■ Required work:
All lines before the one containing "Click the blue", plus that line itself, are to be printed exactly as they appear below.

■ Exercise data:
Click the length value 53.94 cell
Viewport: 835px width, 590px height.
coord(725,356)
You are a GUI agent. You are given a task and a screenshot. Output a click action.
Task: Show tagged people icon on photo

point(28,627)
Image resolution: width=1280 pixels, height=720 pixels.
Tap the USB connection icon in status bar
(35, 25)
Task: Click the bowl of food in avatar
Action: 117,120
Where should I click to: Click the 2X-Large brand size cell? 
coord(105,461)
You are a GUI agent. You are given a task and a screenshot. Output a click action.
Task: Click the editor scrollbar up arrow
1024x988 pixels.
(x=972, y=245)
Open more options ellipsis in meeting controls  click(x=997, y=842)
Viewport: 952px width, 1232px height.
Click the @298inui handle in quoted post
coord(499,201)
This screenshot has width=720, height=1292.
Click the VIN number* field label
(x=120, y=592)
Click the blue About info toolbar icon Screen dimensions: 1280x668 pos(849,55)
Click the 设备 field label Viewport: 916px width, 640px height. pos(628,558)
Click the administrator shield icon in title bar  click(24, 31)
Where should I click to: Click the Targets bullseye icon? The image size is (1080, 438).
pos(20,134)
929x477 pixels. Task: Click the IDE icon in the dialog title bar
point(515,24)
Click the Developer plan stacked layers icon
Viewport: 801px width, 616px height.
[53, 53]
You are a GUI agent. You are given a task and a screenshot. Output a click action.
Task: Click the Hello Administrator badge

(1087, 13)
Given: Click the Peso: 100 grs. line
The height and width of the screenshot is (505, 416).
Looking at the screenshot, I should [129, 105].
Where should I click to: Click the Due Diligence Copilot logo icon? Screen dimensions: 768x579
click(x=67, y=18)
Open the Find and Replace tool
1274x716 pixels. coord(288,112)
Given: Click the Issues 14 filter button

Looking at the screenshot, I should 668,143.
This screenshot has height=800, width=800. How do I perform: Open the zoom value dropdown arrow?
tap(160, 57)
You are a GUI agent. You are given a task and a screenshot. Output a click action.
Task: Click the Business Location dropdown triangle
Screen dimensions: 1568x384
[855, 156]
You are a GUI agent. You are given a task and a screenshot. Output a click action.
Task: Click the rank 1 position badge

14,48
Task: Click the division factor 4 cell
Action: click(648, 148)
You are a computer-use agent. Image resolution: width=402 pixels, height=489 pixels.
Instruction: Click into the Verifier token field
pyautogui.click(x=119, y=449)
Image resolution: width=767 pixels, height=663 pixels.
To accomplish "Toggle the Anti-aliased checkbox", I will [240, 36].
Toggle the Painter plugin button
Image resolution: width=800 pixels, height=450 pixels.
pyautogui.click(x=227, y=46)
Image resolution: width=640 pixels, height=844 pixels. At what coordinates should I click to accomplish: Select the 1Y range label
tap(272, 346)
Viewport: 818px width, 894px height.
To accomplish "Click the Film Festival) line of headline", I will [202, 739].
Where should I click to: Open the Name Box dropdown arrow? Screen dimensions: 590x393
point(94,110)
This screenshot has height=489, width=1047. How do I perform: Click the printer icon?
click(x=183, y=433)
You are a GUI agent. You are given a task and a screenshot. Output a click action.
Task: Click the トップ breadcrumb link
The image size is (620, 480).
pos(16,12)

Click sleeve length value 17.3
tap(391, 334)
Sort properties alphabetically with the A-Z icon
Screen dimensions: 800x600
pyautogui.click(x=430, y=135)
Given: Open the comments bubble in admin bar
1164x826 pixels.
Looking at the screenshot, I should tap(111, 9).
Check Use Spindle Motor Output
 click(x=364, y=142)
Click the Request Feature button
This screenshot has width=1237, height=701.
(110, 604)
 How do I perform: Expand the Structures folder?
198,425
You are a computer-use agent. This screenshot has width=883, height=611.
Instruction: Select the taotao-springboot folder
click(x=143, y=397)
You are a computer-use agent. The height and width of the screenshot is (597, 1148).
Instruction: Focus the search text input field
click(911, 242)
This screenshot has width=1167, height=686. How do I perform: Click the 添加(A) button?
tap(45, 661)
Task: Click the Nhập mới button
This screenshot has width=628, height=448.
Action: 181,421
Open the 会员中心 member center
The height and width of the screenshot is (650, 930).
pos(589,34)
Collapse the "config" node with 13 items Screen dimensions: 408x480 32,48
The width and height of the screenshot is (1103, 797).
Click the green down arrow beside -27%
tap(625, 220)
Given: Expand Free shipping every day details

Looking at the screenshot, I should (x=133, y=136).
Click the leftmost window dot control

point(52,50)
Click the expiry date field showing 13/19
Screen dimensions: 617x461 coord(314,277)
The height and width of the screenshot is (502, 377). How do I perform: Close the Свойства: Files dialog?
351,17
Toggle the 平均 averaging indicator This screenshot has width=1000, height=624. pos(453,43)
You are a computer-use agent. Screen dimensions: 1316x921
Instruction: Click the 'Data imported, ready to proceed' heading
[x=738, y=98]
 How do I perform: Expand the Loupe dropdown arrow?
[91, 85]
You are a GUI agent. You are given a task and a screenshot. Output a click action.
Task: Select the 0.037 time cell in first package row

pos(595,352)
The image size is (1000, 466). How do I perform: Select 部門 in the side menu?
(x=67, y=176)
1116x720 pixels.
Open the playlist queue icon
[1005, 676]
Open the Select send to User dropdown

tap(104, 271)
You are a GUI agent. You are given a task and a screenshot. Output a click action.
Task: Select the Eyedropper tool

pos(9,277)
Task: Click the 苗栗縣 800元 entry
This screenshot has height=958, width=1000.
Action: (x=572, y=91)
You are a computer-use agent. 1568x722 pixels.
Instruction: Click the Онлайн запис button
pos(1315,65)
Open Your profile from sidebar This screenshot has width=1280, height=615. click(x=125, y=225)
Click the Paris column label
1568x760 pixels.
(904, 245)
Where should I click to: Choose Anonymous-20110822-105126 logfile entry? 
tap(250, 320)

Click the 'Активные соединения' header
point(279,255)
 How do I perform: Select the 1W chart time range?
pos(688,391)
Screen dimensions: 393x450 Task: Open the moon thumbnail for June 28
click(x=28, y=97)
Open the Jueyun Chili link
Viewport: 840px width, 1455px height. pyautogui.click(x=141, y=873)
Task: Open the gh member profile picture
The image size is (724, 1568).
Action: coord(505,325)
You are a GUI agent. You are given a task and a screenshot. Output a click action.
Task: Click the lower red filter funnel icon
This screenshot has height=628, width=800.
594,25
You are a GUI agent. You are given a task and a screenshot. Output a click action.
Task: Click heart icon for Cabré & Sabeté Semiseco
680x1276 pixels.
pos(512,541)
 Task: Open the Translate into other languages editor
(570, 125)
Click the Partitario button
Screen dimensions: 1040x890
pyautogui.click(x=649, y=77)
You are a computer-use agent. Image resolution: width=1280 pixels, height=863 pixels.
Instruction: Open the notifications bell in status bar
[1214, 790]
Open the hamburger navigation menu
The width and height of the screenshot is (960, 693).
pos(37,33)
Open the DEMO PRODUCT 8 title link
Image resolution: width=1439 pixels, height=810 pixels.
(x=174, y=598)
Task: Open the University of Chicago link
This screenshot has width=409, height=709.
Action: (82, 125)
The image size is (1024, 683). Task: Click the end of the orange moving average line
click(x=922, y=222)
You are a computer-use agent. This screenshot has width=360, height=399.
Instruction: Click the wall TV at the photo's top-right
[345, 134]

■ Output for this task:
Click the length value 53.94 cell
Viewport: 835px width, 590px height.
coord(725,356)
You are a GUI agent. You are given a task and a screenshot. Output a click action.
Task: Show tagged people icon on photo

point(28,627)
Image resolution: width=1280 pixels, height=720 pixels.
Tap the USB connection icon in status bar
(35, 25)
Task: Click the bowl of food in avatar
Action: 117,120
Where should I click to: Click the 2X-Large brand size cell? 
coord(105,461)
You are a GUI agent. You are given a task and a screenshot. Output a click action.
Task: Click the editor scrollbar up arrow
1024x988 pixels.
(x=972, y=245)
Open more options ellipsis in meeting controls  click(x=997, y=842)
Viewport: 952px width, 1232px height.
Click the @298inui handle in quoted post
coord(499,201)
This screenshot has width=720, height=1292.
Click the VIN number* field label
(x=120, y=592)
Click the blue About info toolbar icon Screen dimensions: 1280x668 pos(849,55)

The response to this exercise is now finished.